** EXERCISE REQUIREMENTS **
1. In the passage below on the Group's financial risks, how much of the public offering proceeds remained at the Company's account as of December 31, 2018?
2. Proceed with the passage below on the Group's financial risks, picking up after its final sentence.

The main risks that could adversely affect the Group’s financial assets, liabilities or future cash flows are foreign exchange risk, liquidity and credit risk. Management reviews and approves policies for managing each of the risks which are summarized below.

Foreign exchange risk

Foreign exchange risk is the risk that fluctuations in exchange rates will adversely affect items in the Group’s statement of comprehensive income, statement of financial position and/or cash flows. Foreign currency denominated assets and liabilities give rise to foreign exchange exposure.

During the last public offering, the Company increased its issued share capital and received approximately U.S. $89 mln, of which U.S. $30 mln remained at the account of the Company as of December 31, 2018 after part of these funds was spent for merges and acquisitions (M&A) and certain operational needs in the normal course of the business. The major part of these proceeds is accounted as other short-term bank deposits in cash and cash equivalents as of December 31, 2018 and as of December 31, 2017. Due to appreciation of U.S. $ rate against RUB for the year ended December 31, 2018 and depreciation for the year ended December 31, 2017 the Group recorded foreign exchange gain in the amount of 433 and loss in the amount of 236 respectively. The Group intends to use these funds for settlement of its U.S. $ denominated obligations that will arise from its M&A activity or for capital expenditures in the normal course of business in the future.

** MATERIAL **

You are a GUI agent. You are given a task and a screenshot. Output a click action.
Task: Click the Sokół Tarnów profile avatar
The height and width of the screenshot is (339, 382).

** RESULTS **
1. U.S. $30 mln

2.
Foreign currency sensitivity

The following tables demonstrate the sensitivity to a reasonably possible change in US Dollar and Euro exchange rates against Ruble, with all other variables held constant. The impact on the Group’s profit before tax is due to changes in the carrying amount of monetary assets and liabilities denominated in US Dollar and Euro when these currencies are not functional currencies of the respective Group subsidiary. The Group’s exposure to foreign currency changes for all other currencies is not material.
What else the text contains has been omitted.